Numbers can be classified in many ways. One way is to use a natural "gradation" from the more concrete to the more abstract types. For example:

**Natural numbers.**These are the first numbers used by mankind. They are simply 1, 2, 3, and so on. These values were created as mental abstraction that could be used to count items.**Cardinal numbers.**These are merely the natural numbers plus 0 (zero). The concept of zero as a number was once puzzling to some, and it had no representation in roman numerals. Since it stands for "nothing" then why even talk about it? Of course it came to be accepted as an actual number.**Integers.**These are cardinal numbers to which a negative sign can be added to represent values smaller than zero. This concept of "less than nothing" was also initially considered unreasonable, and the term "negative" was coined on behalf of those who rejected it.**Real numbers.**These are integers to which a fractional part (or an additional value shown after a decimal mark) is added to represent portions of a whole. Here again, "less than a complete item" can be seen as a foreign concept in some context. But all modern-day students understand the usefulness of real numbers.**Complex numbers.**These are pairs of real numbers handled as a single unit. One of the two components is simply called "real". The other is called "imaginary" due to the fact that it represents a factor of the square root of -1, a value that cannot be represented using a simple real number. But both components of complex numbers are equally real, and complex numbers play a vital role in modern mathematics.

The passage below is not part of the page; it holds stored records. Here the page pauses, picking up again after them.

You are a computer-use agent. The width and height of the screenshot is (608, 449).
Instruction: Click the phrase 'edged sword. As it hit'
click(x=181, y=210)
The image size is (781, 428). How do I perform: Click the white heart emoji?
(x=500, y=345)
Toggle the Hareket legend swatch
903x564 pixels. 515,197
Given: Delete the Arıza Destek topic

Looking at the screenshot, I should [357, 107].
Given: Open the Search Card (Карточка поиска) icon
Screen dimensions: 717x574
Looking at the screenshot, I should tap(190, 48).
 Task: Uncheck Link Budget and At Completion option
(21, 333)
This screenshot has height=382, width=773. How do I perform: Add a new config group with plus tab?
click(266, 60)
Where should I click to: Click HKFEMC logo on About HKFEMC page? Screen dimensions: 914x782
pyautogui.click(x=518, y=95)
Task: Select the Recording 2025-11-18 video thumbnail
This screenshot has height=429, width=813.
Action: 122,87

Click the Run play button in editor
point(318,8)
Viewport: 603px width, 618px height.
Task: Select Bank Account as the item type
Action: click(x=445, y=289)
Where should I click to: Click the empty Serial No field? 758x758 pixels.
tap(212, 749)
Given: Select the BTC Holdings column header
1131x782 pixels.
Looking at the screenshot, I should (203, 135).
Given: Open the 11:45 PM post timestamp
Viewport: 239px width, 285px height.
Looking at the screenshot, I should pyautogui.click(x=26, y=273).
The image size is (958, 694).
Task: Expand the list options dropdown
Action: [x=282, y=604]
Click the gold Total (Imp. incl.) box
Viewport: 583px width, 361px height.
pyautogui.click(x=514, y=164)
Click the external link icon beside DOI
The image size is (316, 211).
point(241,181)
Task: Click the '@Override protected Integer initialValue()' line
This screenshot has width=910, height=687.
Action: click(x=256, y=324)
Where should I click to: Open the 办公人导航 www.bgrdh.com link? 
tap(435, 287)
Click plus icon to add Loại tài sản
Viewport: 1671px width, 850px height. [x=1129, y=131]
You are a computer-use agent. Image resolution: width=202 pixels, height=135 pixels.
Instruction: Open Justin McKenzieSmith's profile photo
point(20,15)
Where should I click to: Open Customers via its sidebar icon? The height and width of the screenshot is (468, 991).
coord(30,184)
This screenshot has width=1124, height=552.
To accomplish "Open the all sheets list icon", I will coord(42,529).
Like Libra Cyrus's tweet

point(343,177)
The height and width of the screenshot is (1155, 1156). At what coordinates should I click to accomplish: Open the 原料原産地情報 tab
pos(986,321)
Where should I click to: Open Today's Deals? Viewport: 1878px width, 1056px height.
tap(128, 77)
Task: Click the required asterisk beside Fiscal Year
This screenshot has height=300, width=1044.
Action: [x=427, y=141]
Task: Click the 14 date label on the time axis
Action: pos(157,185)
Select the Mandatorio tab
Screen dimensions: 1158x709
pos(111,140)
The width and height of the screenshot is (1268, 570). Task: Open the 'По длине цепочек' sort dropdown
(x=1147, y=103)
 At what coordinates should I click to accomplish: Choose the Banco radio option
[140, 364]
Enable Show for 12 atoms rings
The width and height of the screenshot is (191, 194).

To represent a complex number with AddUp, parentheses are used to hold a list of two real numbers (a pair). The so-called "real" component is first in the list; the so-called "imaginary" component is second. A semi-colon separates both items in the list. For example, complex number "(1; 2)" has a real component with a value of 1 and an imaginary component with a value of 2.

Operations on complex numbers are done with AddUp in exactly the same way as operations on real numbers. The complex number is simple entered wherever a real number could also be used. For example, multiplying two complex numbers is done with an expression such as "(1; 2) * (3; 4)".

A set of complex number functions is implemented in AddUp to explicitly take advantage of these values. They are:

**arg:**Returns the argument (or phase angle) of a complex number.**conj:**Returns the complex conjugate of a complex number.**imag:**Returns the imaginary component of a complex number.**norm:**Returns the norm (or absolute value, or magnitude) of a complex number.**norm2:**Returns the square of the norm of a complex number.**polar:**Returns a complex number equivalent to the specified polar representation.**real:**Returns the real component of a complex number.